= RECORD EXTRACTS =

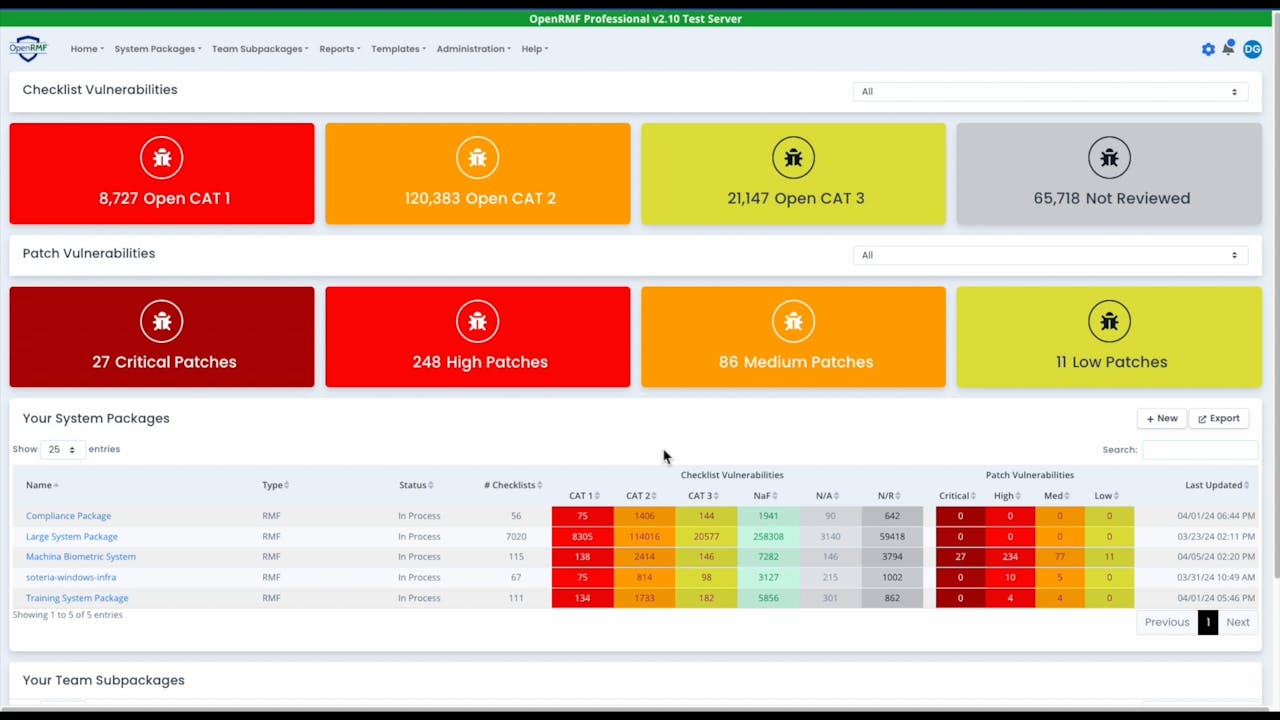
Task: Open the notification bell
Action: tap(1229, 49)
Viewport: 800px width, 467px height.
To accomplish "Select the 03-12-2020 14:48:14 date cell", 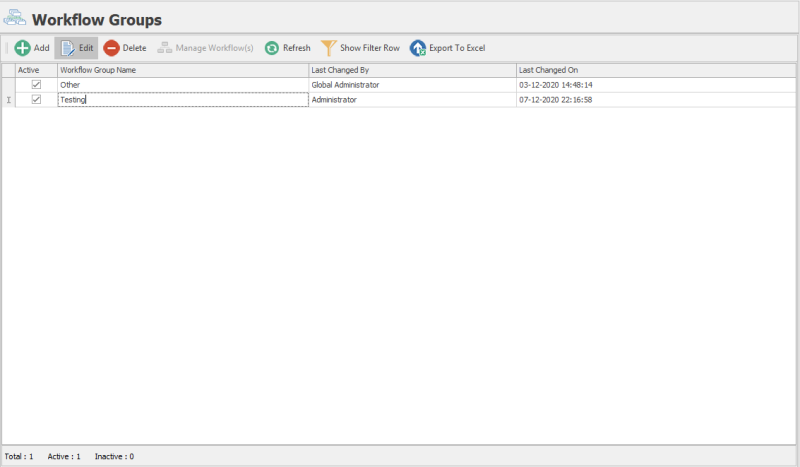I will click(556, 85).
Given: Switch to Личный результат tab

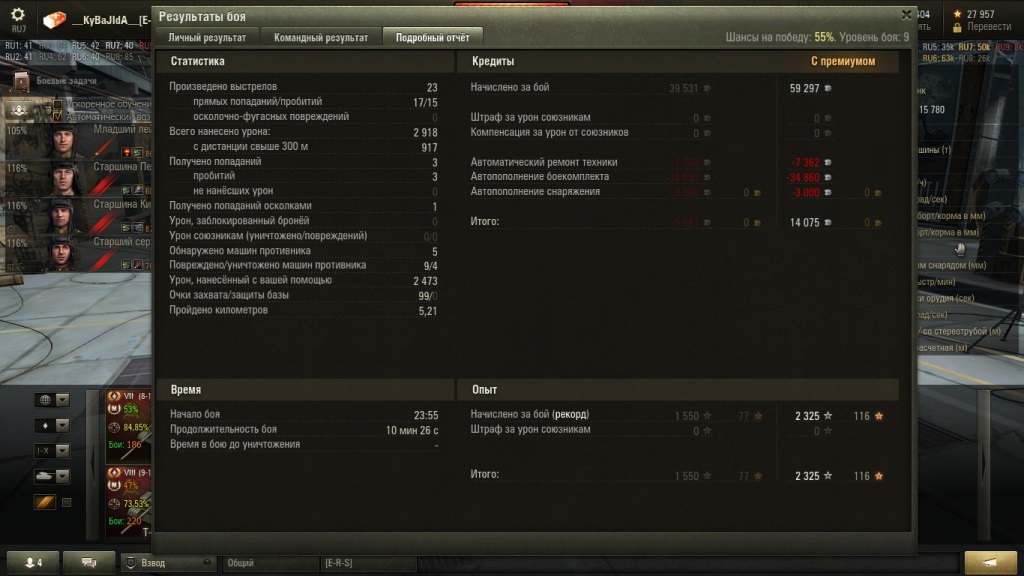Looking at the screenshot, I should (x=207, y=37).
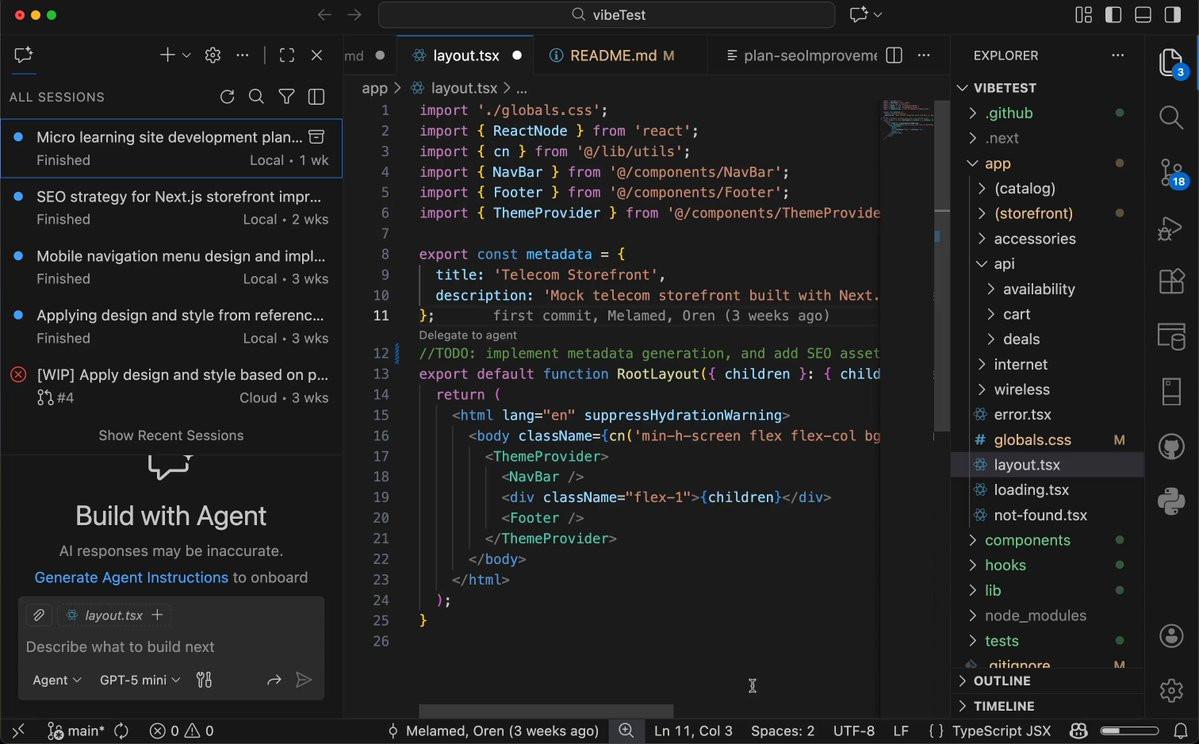Open the chat settings gear
Image resolution: width=1199 pixels, height=744 pixels.
click(212, 56)
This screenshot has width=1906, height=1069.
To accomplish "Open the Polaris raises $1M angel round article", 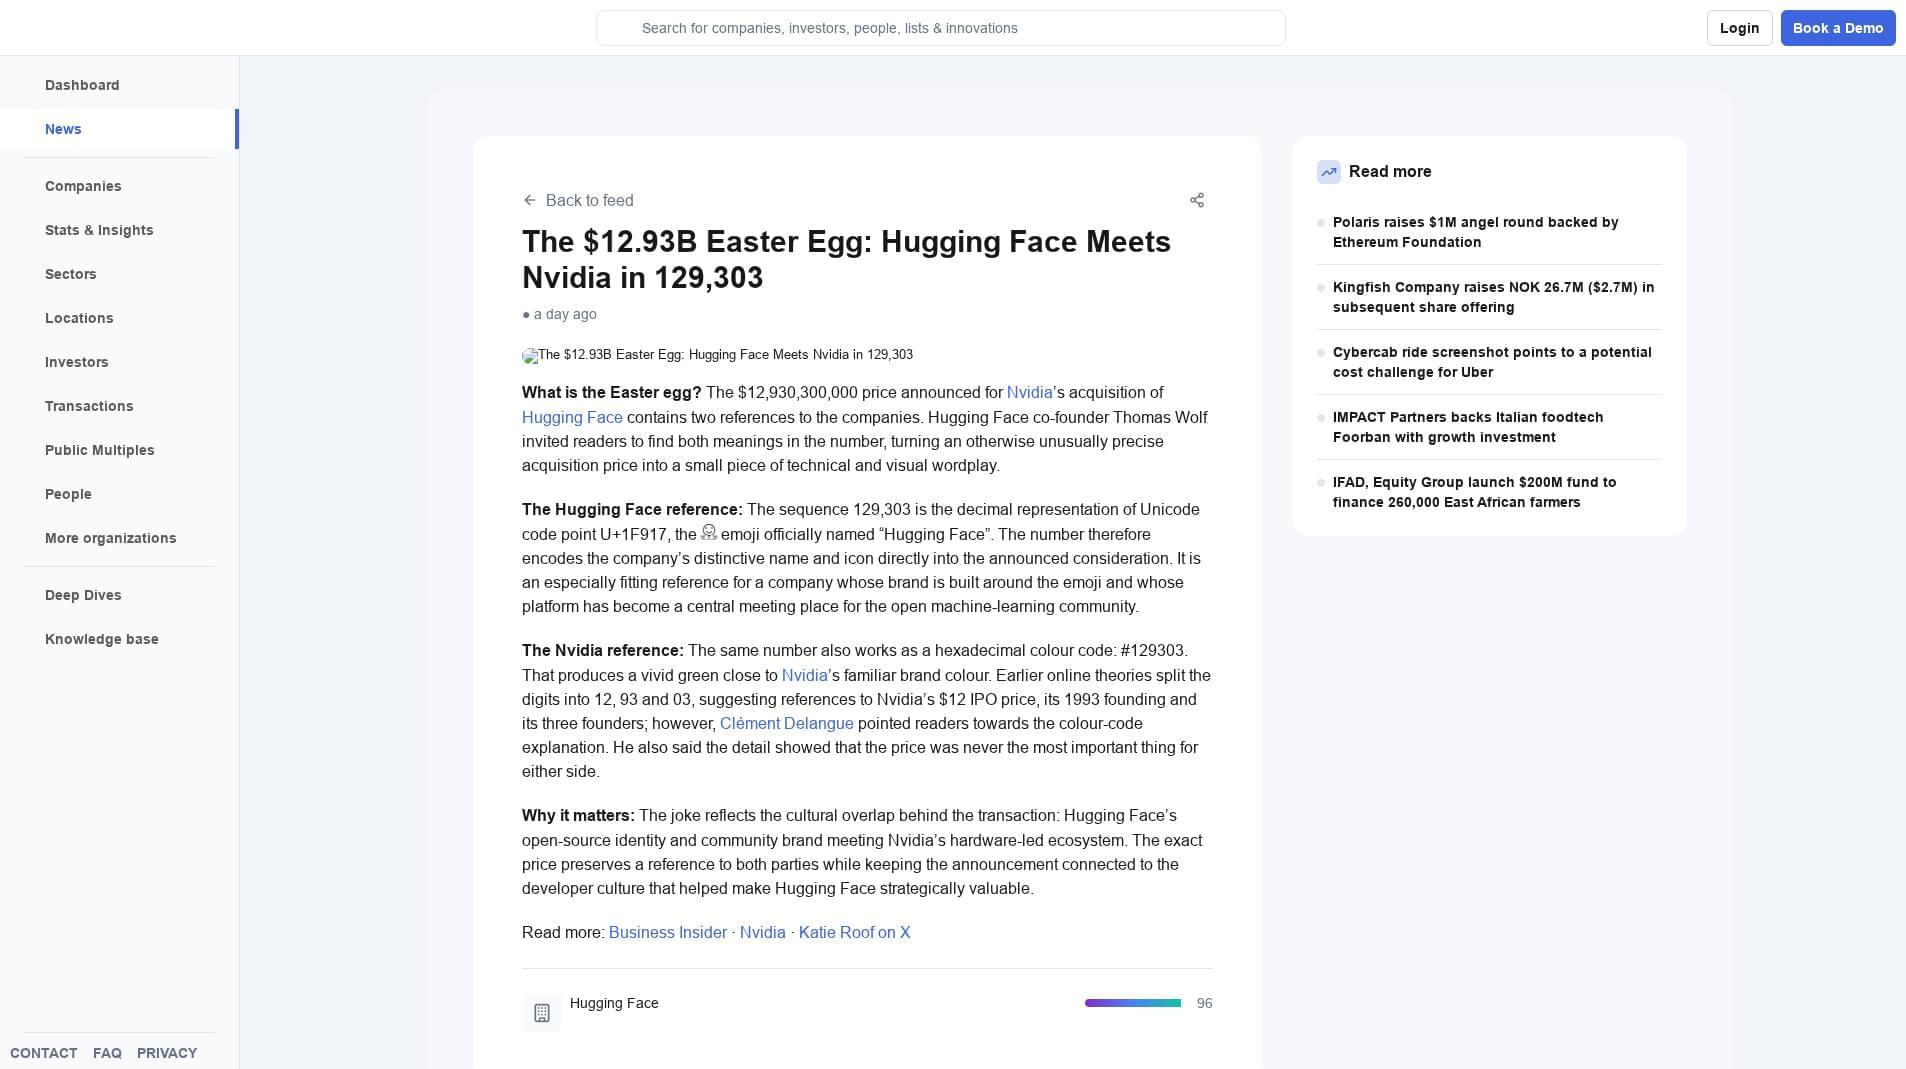I will tap(1475, 232).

= INSTRUCTIONS FOR THE TASK =
Locate every line in the records above that contains the string "height", treating uppercase and lowercase as distinct, and copy each such line in full.

= ANSWER TO THIS EXERCISE =
Viewport: 800px width, 467px height.
Image resolution: width=1199 pixels, height=744 pixels.
This screenshot has width=1906, height=1069.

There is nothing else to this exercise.